From our fortnightly book club moderator, Anthea Kreston:
The Fortnightly Music Book Club is reading Vikram Seth’s An Equal Music, a book about the fictional Maggiore string quartet, told through the eyes of the second violinist. This week, we are using reader questions to address some of the complex (and mysterious) inner-workings of string quartets.
We have three special guests answering reader questions this week. Vikram Seth, Calcutta-born author of An Equal Music as well as several books of poetry and novels (such as A Suitable Boy, which is, at 1,349 pages, one of the longest single-volume books published in the English language), has given us some words from India, where is he deeply enmeshed in a new book. Sally Pendlebury, British cellist, was a member of the Vellinger Quartet, the quartet which was studied by Vikram Seth during the writing of An Equal Music. In addition, we have with us Philippe Honoré (pictured) French violinist and former partner of Vikram Seth, who was an integral source and inspiration for the book.

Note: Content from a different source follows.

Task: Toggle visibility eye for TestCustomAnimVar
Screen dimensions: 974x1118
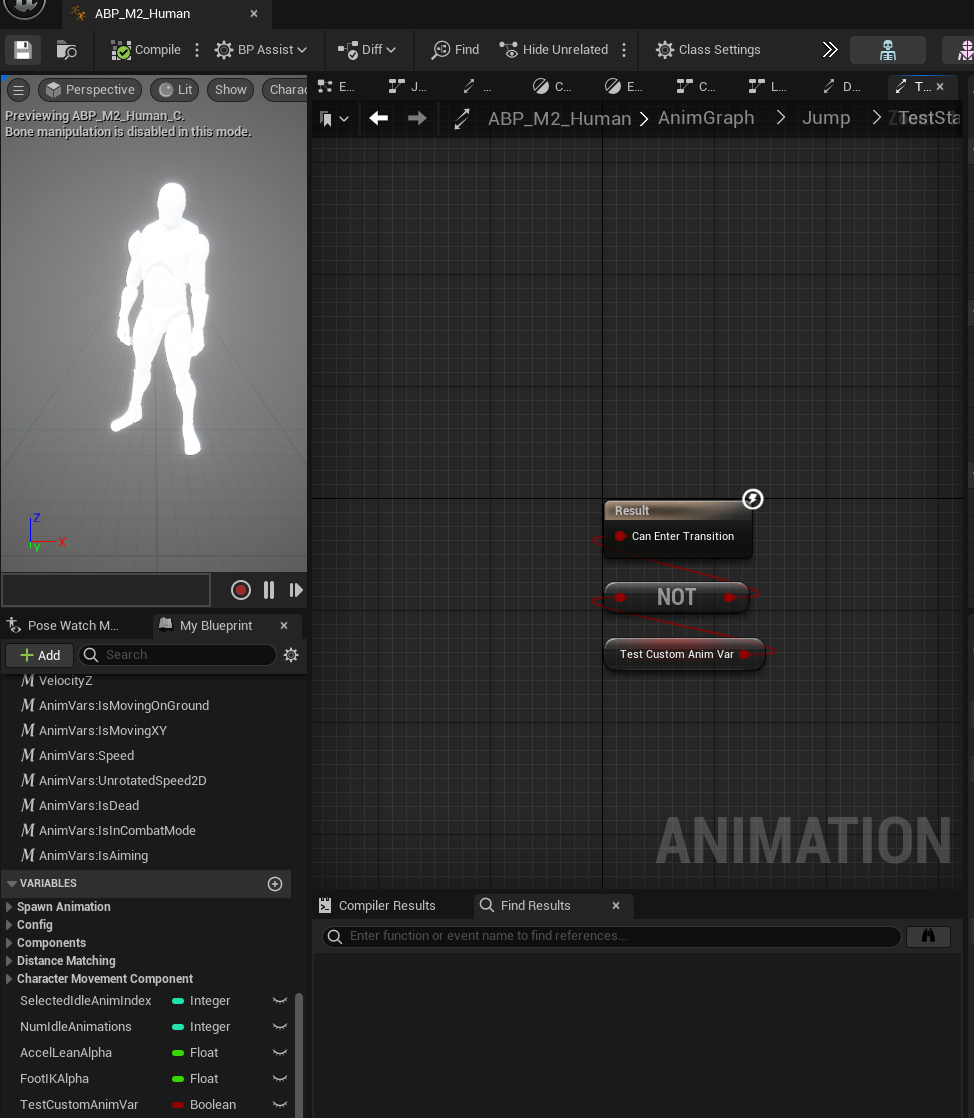Action: pyautogui.click(x=280, y=1105)
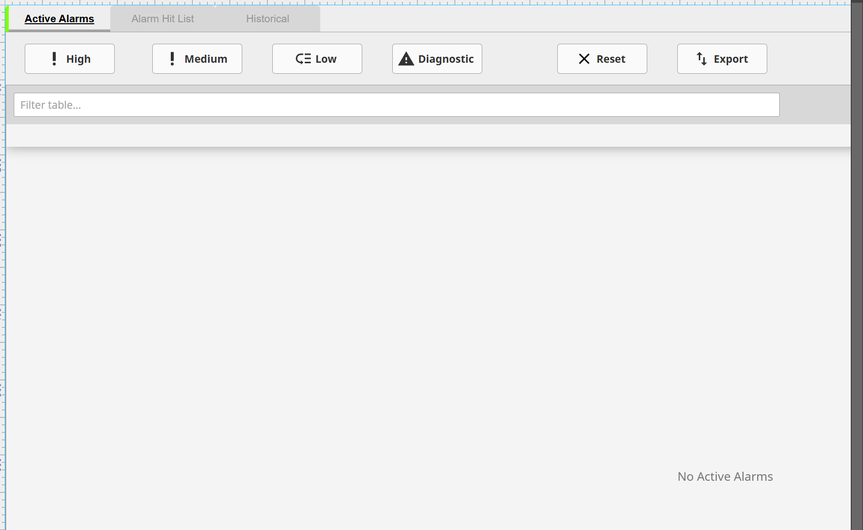
Task: Click the exclamation icon on the Medium button
Action: (172, 59)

The writing in An Equal Music is deeply personal, poetic, and the themes weave between lost/gained love, the struggle for musical fulfillment, and the complex lives of a successful touring string quartet. Questions can be left below in comments, or sent to Fortnightlymusicbookclub@gmail.com.
(previously: String quartet players respond the An Equal Music)
“The author has a very detailed, clear vision of the inner workings of a string quartet. Did Vikram Seth have the opportunity to work with a living quartet during the writing of this book?”
‘When I first met Vikram he was already incredibly knowledgable about classical music, which he loves. He has an enquiring mind and he wanted to find out much more about what it was like to be a professional musician.
‘One day we were walking in Hyde Park and Vikram had a vision of a character about whom he wanted to write, and we chatted about some key aspects of the character’s life as he saw them. I suggested that he could maybe make the character a musician and things went from there. When Vikram decided that indeed the novel would be about professional classical musicians, I did introduce him to some of my colleagues and friends. He interviewed and followed many of them for months. But he spent mostly a lot of time with the Vellinger Quartet (which sadly doesn’t exist anymore), attending their rehearsals and concerts as a “fly on the wall”. They were at the time the most successful young British quartet, with a very busy schedule in the UK, and around the world. Bizarrely, I ended up joining them after the book was written, as they were looking for a replacement!’
A word from Vikram Seth:
‘Please tell the readers that I was really trained in Indian classical music and came to Western classical music somewhat late. And further, another quartet player whom I talked to was a friend of mine from Vienna, Johannes Meissl of the Artis Quartet. I am delighted that Anthea and her group are enjoying the book.’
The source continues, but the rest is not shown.